◆ Work to complete ◆
Check each line of the entries below for the word "will", then report how many have it, with no other words.

(Collected data)

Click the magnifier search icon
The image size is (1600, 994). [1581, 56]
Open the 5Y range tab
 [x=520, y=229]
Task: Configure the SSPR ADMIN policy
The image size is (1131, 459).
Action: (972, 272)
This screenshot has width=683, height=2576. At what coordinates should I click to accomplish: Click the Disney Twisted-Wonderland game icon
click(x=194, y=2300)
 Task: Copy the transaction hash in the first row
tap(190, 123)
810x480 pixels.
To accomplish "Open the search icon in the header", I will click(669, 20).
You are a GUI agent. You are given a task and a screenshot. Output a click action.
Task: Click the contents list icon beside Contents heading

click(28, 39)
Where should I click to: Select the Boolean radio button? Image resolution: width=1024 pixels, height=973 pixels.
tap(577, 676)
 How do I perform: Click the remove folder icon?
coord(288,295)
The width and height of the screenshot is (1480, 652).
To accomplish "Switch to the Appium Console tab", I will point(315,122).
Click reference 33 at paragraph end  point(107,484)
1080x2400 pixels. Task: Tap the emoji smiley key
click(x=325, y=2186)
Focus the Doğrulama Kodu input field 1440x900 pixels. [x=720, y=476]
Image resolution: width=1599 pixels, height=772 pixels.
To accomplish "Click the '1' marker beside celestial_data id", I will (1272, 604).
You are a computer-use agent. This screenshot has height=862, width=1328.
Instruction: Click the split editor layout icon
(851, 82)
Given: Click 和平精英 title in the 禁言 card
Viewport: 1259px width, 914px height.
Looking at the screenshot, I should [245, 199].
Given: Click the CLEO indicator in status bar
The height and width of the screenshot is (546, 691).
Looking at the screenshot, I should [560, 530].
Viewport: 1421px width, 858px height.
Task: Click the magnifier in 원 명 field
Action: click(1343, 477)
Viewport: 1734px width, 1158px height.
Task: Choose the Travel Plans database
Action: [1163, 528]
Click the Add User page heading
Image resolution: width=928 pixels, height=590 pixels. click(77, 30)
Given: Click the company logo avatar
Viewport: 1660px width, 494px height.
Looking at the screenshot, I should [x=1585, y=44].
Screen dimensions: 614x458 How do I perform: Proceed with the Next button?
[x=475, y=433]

◆ Written solution ◆
3